Begin SUPPLIED RECORDS
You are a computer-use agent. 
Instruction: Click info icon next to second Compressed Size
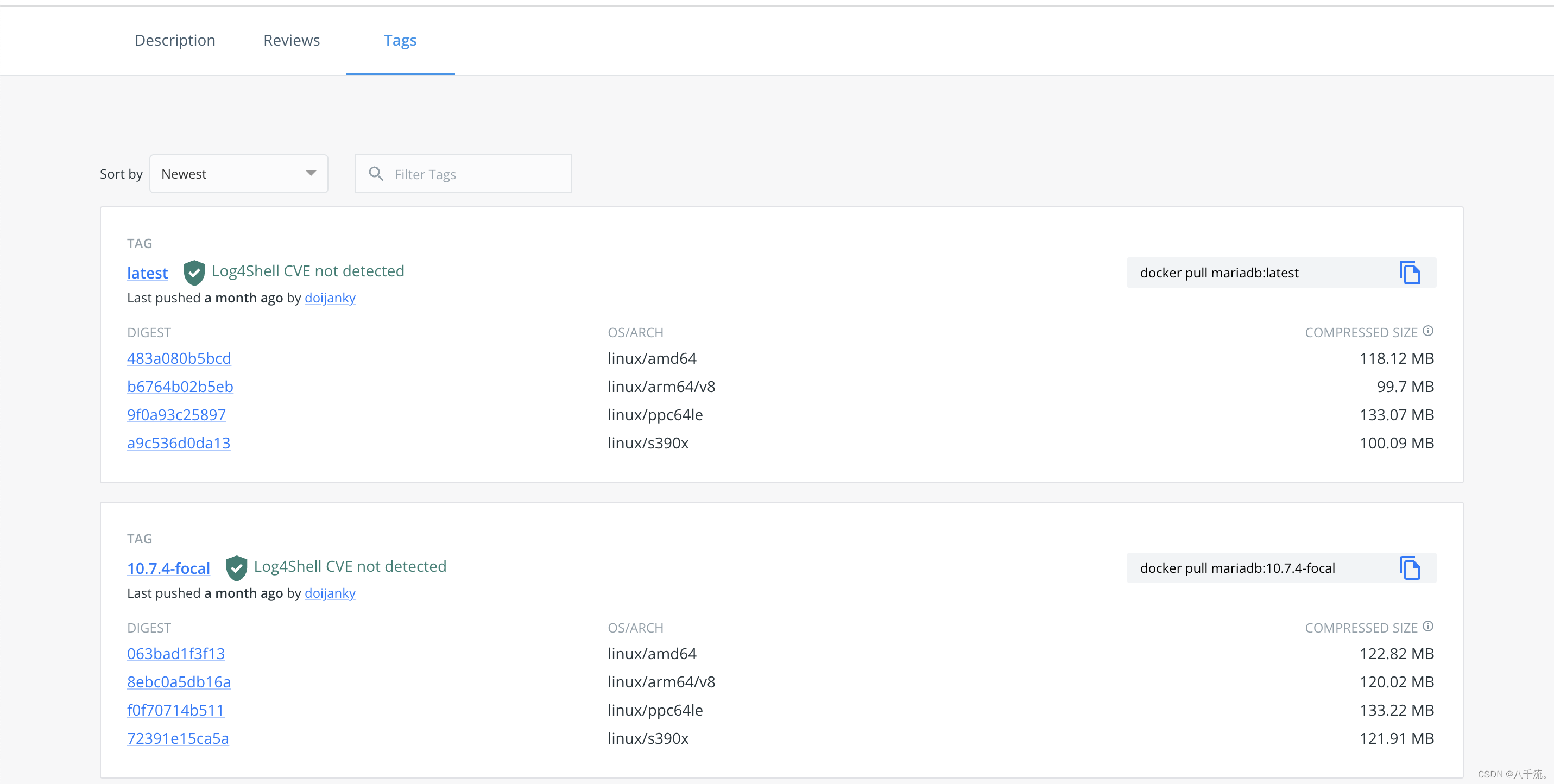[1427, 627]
End SUPPLIED RECORDS
Begin SUPPLIED RECORDS
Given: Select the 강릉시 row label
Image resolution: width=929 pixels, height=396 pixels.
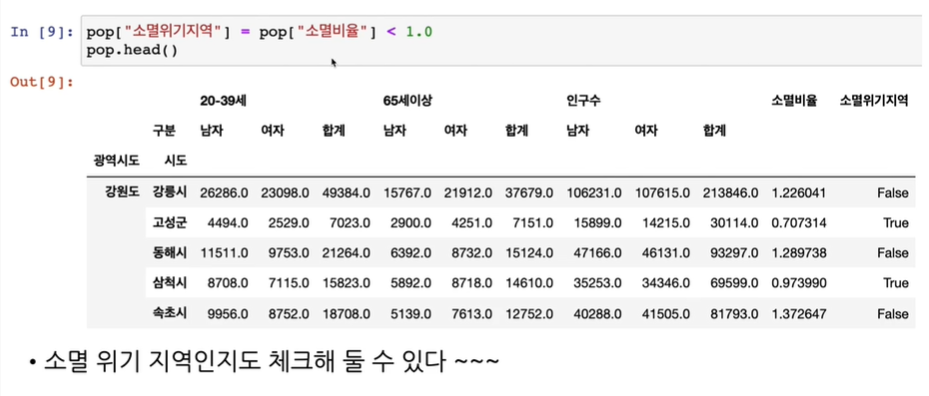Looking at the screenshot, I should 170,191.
End SUPPLIED RECORDS
■ PROBLEM TO WORK ON:
Copy out the records from the line that contains "Given: Select the 강릉시 row label" through the line that contains "Looking at the screenshot, I should 170,191.", both of those lines included, and leave the pictures out.

■ EXPECTED OUTPUT:
Given: Select the 강릉시 row label
Image resolution: width=929 pixels, height=396 pixels.
Looking at the screenshot, I should 170,191.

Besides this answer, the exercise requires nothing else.